Wednesday, May 11, 2011

Review of Spies of the Balkans by Alan Furst

Spies of the Balkans
By Alan Furst
Random House, 2010

Costa Zannis is a super competent fixer for the head of the Salonika, Greece police department. He quietly and efficiently gets things done for his boss. He is also a man of extraordinary integrity and courage and action.  

He will need all of his good traits because he will soon be tested.  Salonika, a coastal town on the Aegean Sea, is a short train ride from Bulgaria, Serbia, and Italian-controlled Albania. It is 1940. War-driven chaos is about to break loose in the Balkans and Greece. This town of intrigue is about to be drawn into the furious violence of WWII.

Mussolini has ineffectually attacked Greece in his search of glory; with his failure, the Germans will come next. Neighboring Bulgaria will yield to German demands to become allies, and the Wehrmacht will quickly sweep through Bulgaria and easily fight its way through weak Yugoslavia to reach Greece. Most certainly, the war is coming to Salonika.  

Zannis is a Greek patriot who will help resist the invaders. Before they come, he agrees to help a German woman in Berlin, the Jewish wife of a high ranking army officer, arrange for the transportation of several Jews from Berlin to Salonika, where they will be able to continue to safety in Turkey and other locations. He also assists British intelligence by helping an important scientist escape from Nazi-controlled Paris. The Germans are looking for him.
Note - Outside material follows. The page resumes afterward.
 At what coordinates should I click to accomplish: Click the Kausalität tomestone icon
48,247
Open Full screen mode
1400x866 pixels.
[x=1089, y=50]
In this satisfying novel, Furst again creates a rich historical backdrop for events that test his characters, and he captures the atmosphere of people caught up in desperate times beyond their control. The strong plot is amplified by evocative descriptions of a time and place that stir the imagination. This book is not his best, but is good enough to make you want to read it from beginning to end as fast as you can. It seems that Furst, like Costa Zannis, never disappoints.